# Material
* * * *

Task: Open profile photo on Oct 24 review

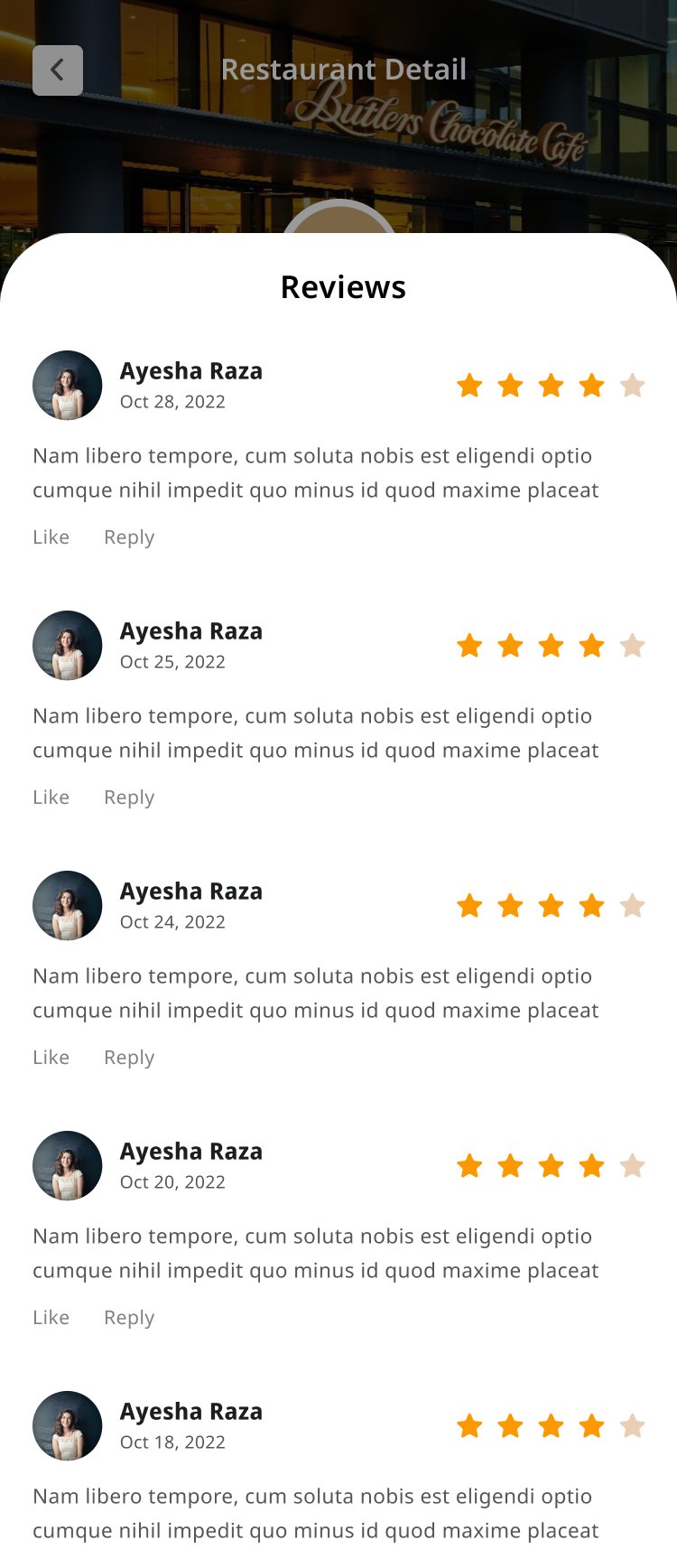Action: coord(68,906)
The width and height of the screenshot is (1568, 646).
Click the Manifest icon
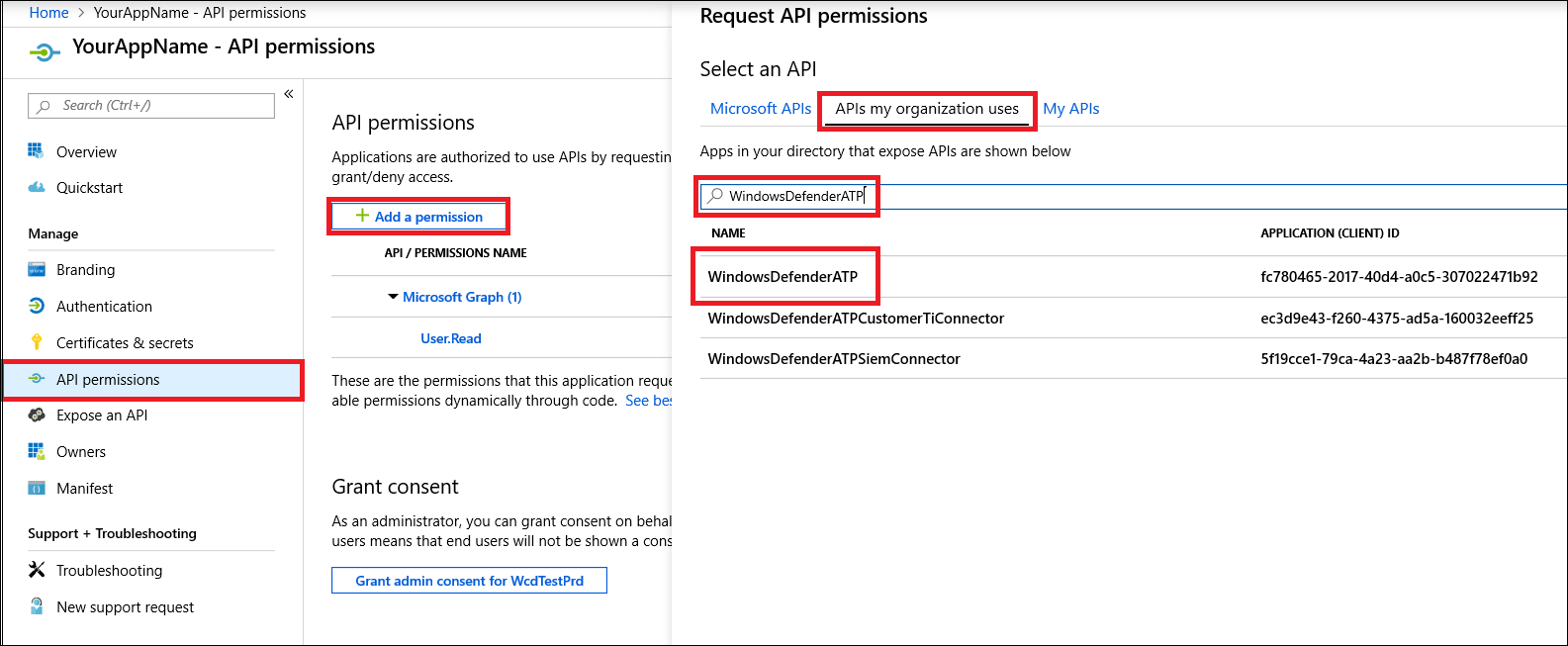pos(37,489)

* * * *

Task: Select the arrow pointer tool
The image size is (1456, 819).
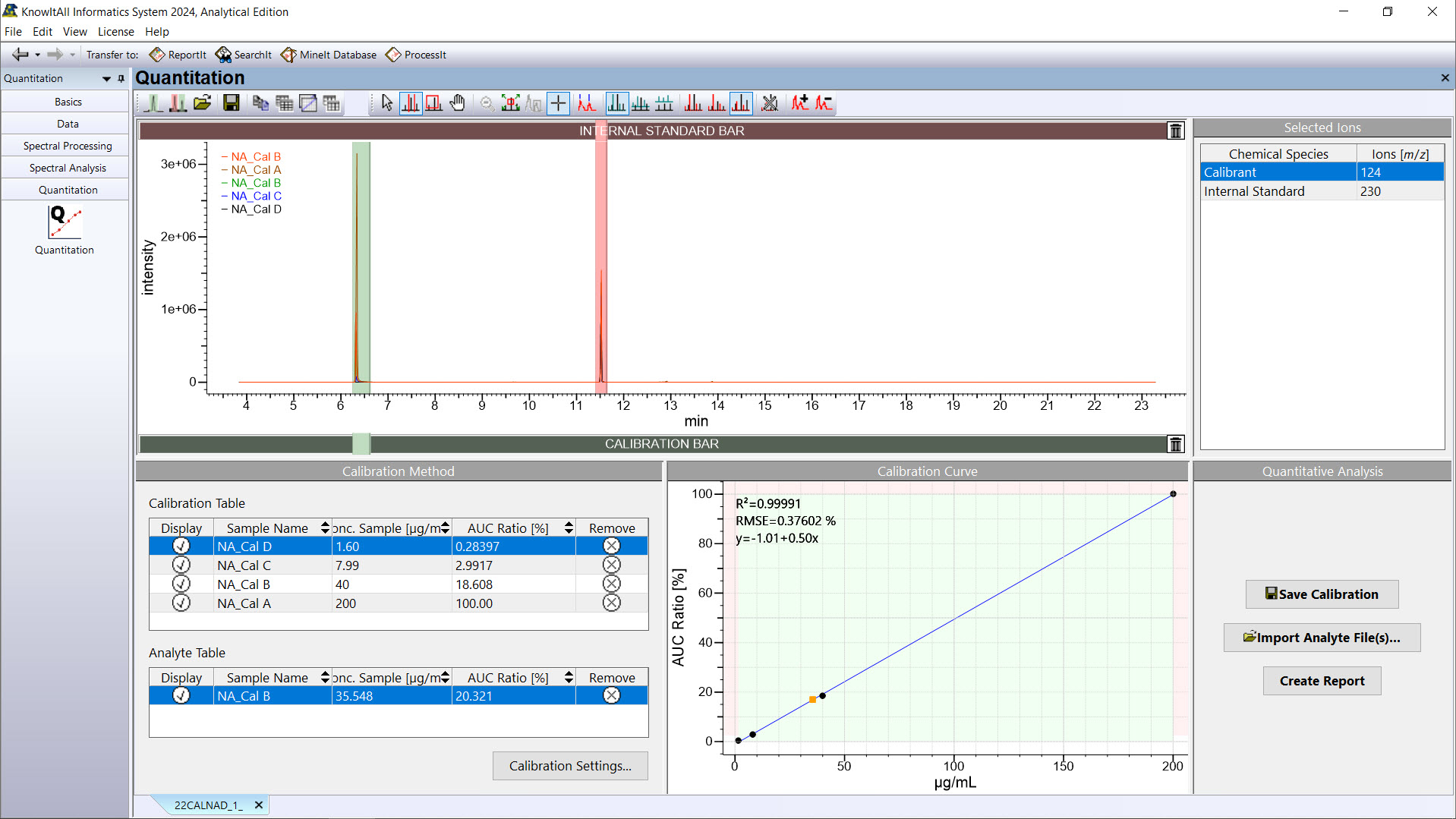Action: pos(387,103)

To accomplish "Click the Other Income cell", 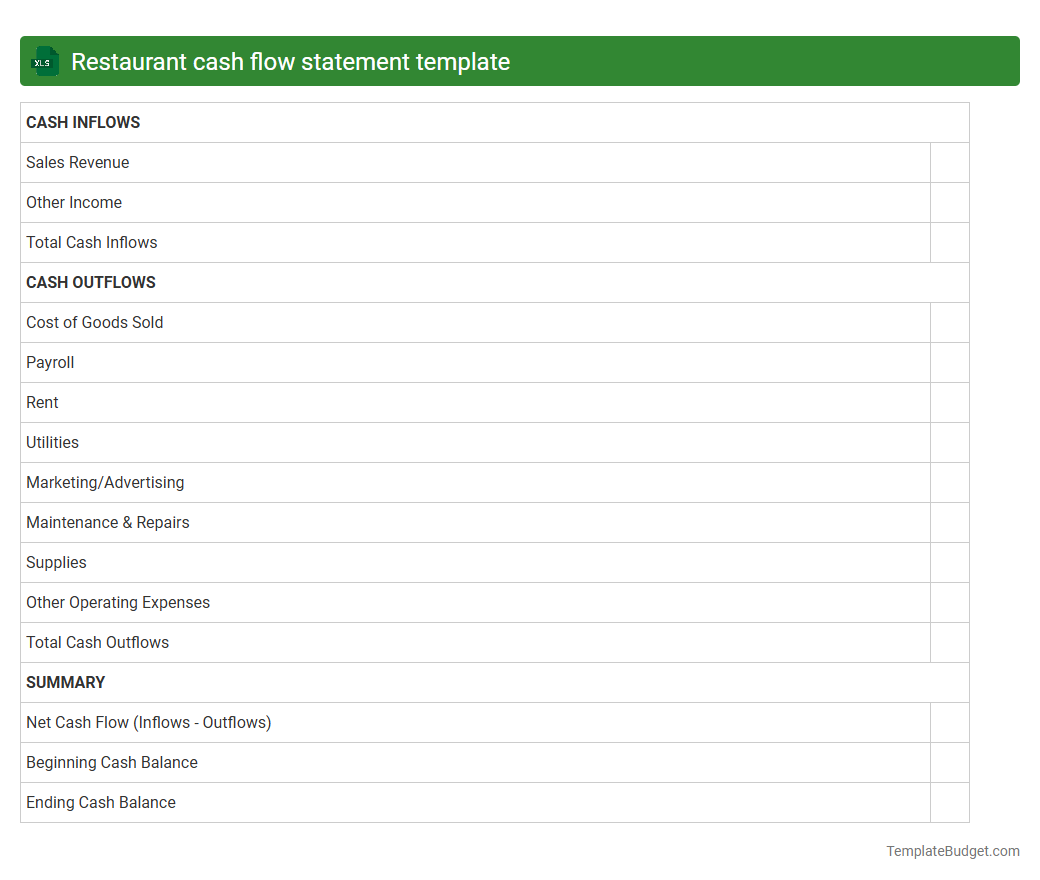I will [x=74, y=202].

* * * *

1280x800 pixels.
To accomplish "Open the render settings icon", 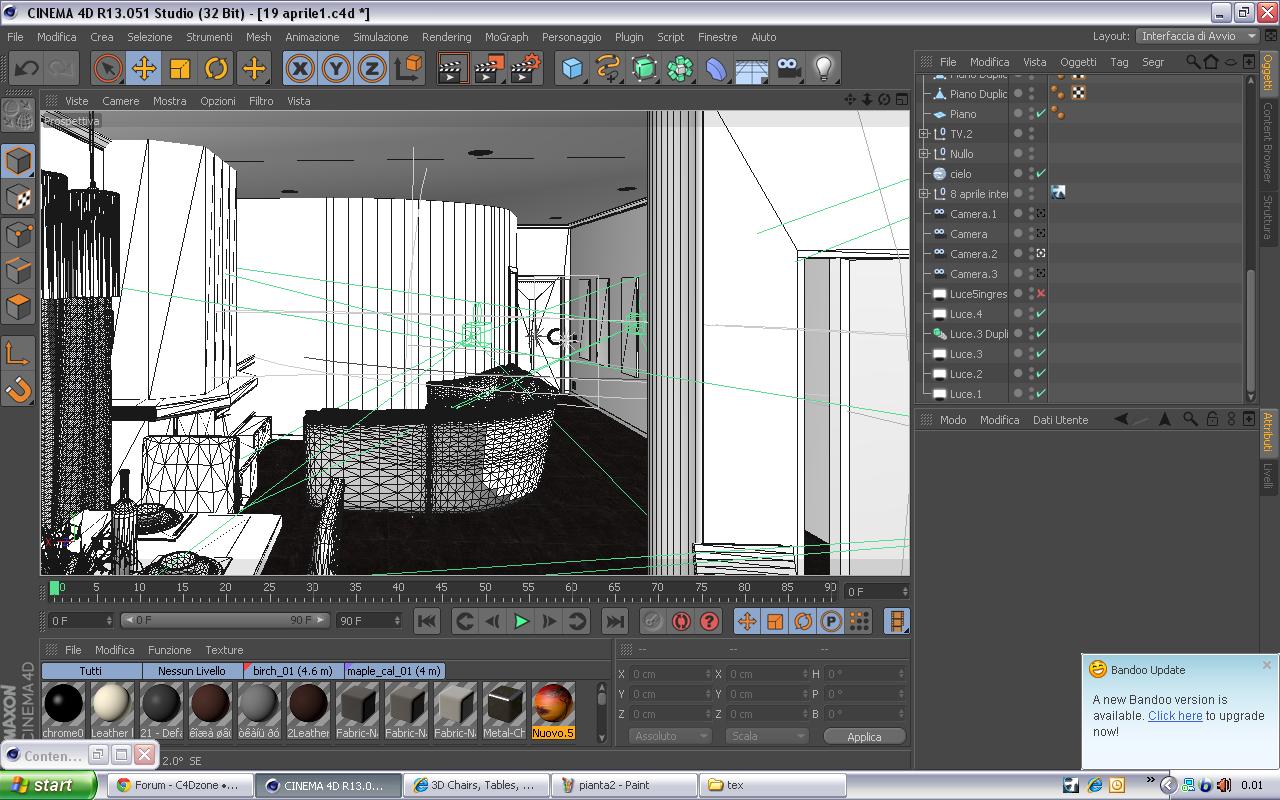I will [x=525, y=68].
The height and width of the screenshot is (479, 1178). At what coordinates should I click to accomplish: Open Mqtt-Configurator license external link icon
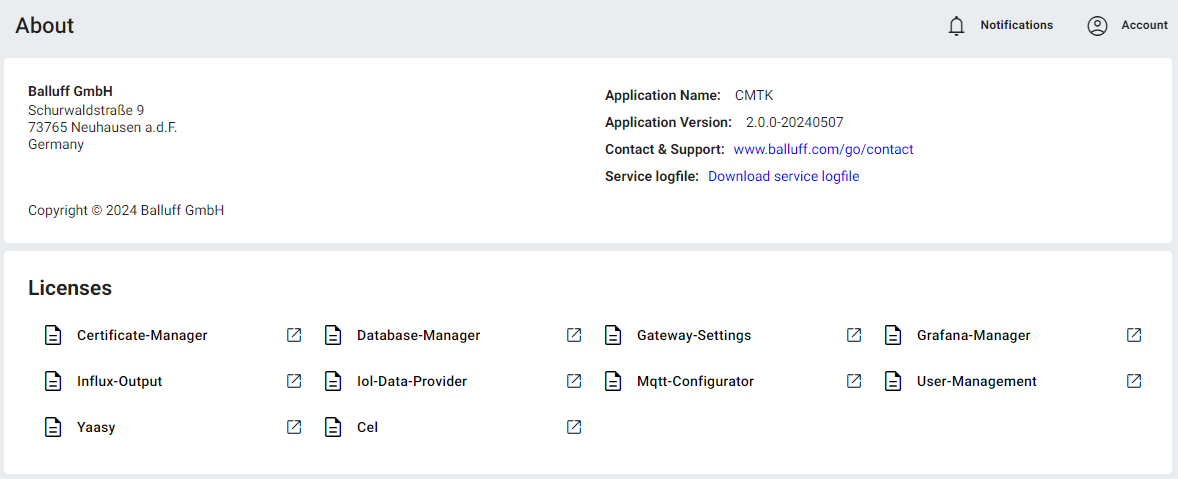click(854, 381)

* * * *

Could you repeat the entries above, starting with the line that contains "Task: Open profile photo on Oct 24 review" and going on through the line that contains "pos(37,489)", leaving the pictures out?

# Complete response
Task: Open profile photo on Oct 24 review

Action: coord(68,906)
The width and height of the screenshot is (1568, 646).
Click the Manifest icon
pos(37,489)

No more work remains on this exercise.